BREAKING DOWN Greenspan Put
Greenspan put was a term coined in the 1990s. It referred to a reliance on a stock market put option strategy that if utilized could help investors mitigate losses and potentially profit from deflating market bubbles. The Greenspan put suggested that informed investors could expect the Fed to take predictable actions that made put option derivative strategies profitable in times surrounding a crisis.
Greenspan took on the Chairman role with the Fed’s first actions following the 1987 stock market crisis. Greenspan lowered rates to help companies recover from the crisis and set a precedent that the Fed would intervene in times of crisis. This assumption of intervention and support from the Fed induced risk taking that made put options more popular as investors saw inflated valuations.
In the early 1990s Greenspan instituted a series of rate decreases lasting until approximately 1993. Through Greenspan’s reign there were also several instances where the Fed intervened to support exorbitant risk taking in the stock market including the savings and loan crisis, Gulf War, Mexican crisis, Asian financial crisis, the Long-Term Capital Management crisis, Y2K and the bursting of the dot com bubble following its peak in 2000.

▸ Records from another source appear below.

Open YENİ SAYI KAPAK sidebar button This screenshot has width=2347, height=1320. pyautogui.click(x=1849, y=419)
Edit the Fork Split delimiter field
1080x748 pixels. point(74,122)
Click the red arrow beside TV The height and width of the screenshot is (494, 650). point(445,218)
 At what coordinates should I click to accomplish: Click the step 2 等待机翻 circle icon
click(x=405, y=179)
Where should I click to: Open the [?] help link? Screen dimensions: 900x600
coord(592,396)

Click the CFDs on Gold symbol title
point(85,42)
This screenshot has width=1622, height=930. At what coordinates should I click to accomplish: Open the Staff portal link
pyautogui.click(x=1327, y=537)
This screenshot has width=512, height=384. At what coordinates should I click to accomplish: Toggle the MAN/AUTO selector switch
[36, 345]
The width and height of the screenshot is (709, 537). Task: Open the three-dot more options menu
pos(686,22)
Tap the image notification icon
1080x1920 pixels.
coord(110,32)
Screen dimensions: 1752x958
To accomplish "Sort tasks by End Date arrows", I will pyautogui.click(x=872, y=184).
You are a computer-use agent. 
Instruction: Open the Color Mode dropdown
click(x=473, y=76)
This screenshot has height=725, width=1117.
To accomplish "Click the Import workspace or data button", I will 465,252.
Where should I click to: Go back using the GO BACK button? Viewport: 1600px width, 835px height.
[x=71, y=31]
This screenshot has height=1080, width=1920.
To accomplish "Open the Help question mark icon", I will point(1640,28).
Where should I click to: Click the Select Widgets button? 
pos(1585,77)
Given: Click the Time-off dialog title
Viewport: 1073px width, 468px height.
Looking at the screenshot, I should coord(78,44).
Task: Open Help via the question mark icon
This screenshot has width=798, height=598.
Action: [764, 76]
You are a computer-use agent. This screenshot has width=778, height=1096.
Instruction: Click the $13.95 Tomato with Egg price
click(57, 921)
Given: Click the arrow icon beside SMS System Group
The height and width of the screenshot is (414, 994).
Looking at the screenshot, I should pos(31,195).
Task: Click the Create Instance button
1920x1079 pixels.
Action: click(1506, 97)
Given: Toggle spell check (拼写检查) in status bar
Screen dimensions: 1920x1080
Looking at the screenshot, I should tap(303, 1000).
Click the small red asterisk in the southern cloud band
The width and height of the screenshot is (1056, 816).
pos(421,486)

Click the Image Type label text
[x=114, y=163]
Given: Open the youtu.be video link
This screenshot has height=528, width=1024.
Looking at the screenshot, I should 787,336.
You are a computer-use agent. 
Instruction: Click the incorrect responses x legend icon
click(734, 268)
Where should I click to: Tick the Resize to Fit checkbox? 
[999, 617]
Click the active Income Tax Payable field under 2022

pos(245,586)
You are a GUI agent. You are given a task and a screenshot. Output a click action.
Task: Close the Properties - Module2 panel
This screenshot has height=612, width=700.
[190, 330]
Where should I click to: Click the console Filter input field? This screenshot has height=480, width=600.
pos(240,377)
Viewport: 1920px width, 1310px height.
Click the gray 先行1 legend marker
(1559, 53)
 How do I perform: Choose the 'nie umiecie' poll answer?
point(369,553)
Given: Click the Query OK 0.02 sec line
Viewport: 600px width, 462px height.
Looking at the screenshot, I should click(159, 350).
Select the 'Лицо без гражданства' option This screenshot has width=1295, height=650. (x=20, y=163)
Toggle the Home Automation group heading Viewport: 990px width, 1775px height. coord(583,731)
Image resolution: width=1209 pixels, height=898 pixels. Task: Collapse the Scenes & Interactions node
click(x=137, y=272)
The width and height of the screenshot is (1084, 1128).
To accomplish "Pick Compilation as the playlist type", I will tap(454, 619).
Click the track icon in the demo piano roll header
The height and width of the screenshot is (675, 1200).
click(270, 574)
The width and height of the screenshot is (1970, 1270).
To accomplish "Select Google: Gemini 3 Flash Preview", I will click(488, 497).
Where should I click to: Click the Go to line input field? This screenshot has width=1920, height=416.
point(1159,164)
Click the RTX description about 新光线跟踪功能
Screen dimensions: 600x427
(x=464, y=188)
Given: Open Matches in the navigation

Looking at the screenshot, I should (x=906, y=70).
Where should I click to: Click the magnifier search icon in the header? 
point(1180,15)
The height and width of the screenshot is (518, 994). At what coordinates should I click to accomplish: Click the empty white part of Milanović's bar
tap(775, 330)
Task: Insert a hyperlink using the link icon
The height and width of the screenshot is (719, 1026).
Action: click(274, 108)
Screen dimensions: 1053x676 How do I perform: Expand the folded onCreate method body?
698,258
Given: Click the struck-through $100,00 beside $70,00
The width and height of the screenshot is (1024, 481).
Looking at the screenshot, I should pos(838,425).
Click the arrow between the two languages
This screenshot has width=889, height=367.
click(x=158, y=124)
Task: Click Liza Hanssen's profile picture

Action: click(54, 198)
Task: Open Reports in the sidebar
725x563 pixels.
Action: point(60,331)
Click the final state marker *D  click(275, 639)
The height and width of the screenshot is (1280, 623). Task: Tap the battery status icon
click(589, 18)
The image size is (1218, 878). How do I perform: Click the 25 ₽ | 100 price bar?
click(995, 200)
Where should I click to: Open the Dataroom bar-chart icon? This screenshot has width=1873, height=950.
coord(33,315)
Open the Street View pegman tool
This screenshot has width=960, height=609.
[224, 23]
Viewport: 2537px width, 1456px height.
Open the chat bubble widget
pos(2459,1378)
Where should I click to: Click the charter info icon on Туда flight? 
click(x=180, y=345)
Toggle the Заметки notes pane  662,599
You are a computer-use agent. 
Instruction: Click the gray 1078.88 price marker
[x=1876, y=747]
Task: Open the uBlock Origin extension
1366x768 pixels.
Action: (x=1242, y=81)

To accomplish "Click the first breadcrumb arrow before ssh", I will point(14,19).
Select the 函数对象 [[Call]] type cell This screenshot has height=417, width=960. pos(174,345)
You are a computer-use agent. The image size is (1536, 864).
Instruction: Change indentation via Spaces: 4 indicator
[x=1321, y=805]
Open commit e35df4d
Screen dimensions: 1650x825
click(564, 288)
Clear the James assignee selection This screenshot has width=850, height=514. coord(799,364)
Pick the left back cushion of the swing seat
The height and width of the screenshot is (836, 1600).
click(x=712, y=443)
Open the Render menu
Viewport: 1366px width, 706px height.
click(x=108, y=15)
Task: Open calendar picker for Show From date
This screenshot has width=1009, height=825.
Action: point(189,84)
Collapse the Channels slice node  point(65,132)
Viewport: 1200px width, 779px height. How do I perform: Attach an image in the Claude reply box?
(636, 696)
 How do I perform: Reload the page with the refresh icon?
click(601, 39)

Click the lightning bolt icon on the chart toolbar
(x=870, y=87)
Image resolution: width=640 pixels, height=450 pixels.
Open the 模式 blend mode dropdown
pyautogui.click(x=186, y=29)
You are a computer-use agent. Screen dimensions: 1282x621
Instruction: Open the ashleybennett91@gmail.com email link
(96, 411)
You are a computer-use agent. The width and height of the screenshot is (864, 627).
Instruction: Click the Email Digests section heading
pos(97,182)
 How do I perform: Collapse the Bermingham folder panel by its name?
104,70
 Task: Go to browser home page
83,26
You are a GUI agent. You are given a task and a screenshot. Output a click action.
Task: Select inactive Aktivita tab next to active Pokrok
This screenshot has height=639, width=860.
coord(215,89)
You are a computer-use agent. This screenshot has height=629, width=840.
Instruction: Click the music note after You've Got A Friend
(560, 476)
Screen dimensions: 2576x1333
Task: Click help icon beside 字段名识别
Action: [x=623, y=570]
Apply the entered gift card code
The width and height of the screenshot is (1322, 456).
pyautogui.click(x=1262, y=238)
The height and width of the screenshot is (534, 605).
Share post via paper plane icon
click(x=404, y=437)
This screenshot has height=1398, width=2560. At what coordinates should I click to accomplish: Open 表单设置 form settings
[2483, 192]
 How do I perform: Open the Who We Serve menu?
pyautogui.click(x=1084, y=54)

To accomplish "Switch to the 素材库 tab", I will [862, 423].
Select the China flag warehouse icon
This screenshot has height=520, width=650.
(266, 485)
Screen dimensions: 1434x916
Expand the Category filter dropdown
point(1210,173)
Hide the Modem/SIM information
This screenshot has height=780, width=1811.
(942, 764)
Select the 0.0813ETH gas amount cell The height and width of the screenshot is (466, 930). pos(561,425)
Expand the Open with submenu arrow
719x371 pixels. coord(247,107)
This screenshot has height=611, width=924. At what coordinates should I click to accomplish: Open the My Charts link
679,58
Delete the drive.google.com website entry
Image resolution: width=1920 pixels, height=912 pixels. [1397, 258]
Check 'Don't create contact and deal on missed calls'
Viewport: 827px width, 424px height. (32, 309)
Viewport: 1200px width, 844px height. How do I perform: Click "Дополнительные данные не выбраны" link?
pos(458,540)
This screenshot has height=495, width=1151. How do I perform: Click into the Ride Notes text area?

Overall, the Fed under Greenspan’s direction was known for supporting a Greenspan put era that encouraged risk taking but also saw inflated prices that made put options more valuable. The effects of the Fed’s rate reductions also helped investors to have the ability to borrow funds more cheaply to invest in the securities market which added to an environment of excessive risk taking.
On February 1, 2006, Ben Bernanke replaced Alan Greenspan as the Federal Reserve Board chairman. Bernanke followed a similar strategy to Alan Greenspan in 2007 and 2008. The combination of rate reduction timing implemented by Alan Greenspan and Ben Bernanke has been generally attributed to supporting excessive risk taking in the financial markets which many believe to have been a catalyst contributing to the proceedings of the 2008 financial crisis.